**Task input**:
■ ■ ■ ■

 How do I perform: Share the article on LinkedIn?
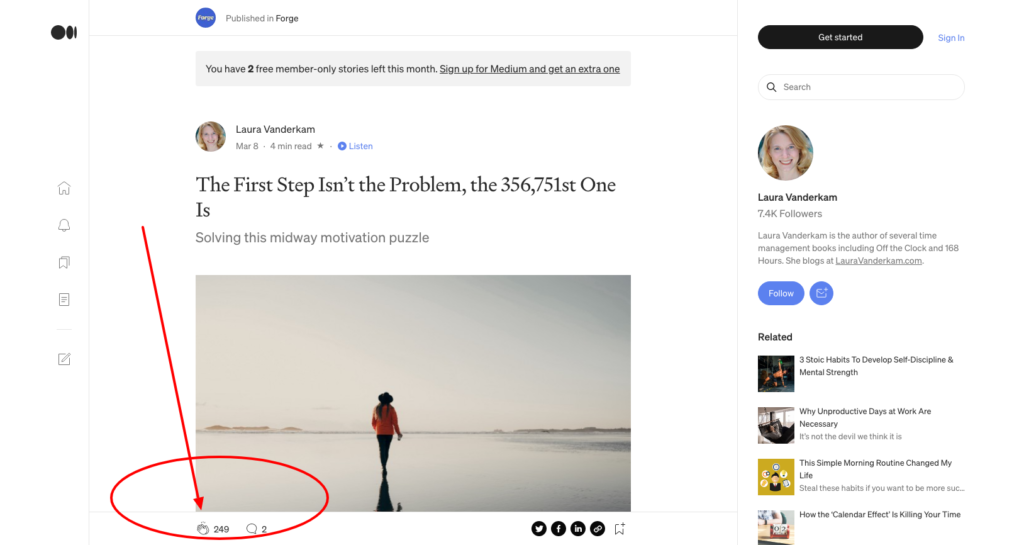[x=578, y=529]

■ ■ ■ ■

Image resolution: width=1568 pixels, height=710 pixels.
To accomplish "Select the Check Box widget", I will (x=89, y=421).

■ ■ ■ ■

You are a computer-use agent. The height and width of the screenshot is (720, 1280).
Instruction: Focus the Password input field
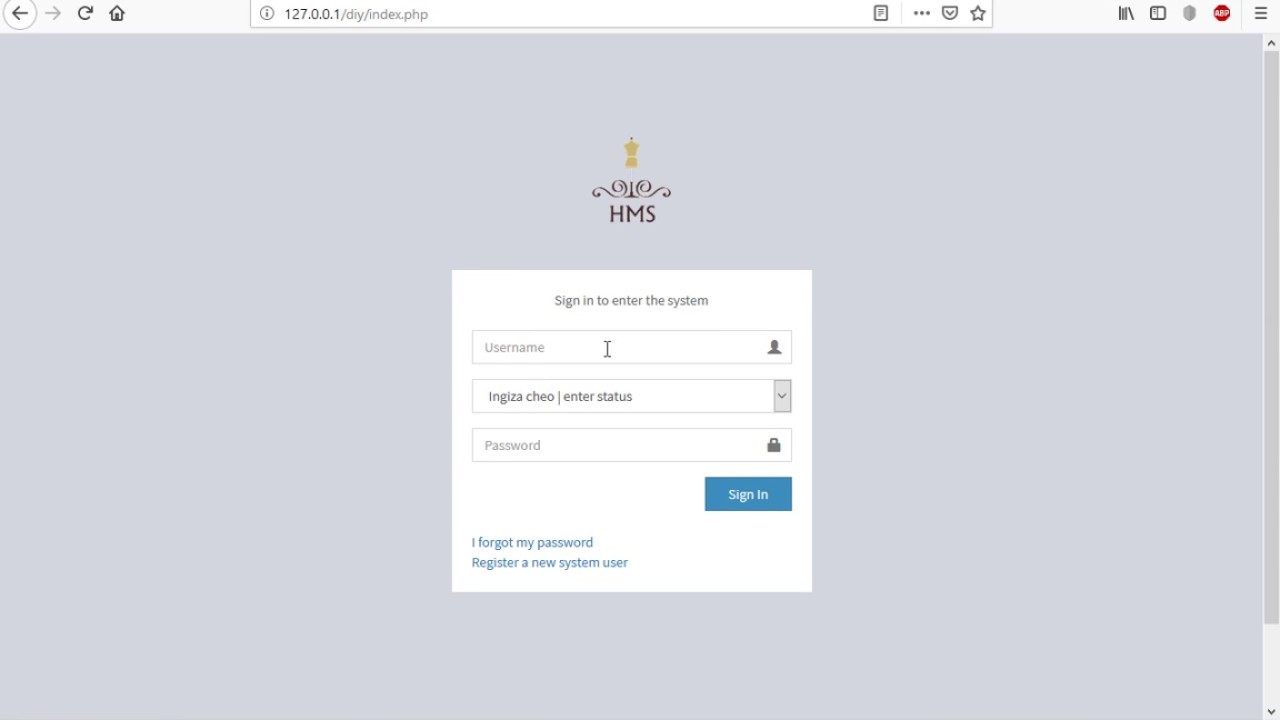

■ ■ ■ ■

**Aim of the task**:
Whenever "height" occurs in a line of the entries, copy that line.

**Reply**:
Image resolution: width=1568 pixels, height=710 pixels.
You are a computer-use agent. The height and width of the screenshot is (720, 1280).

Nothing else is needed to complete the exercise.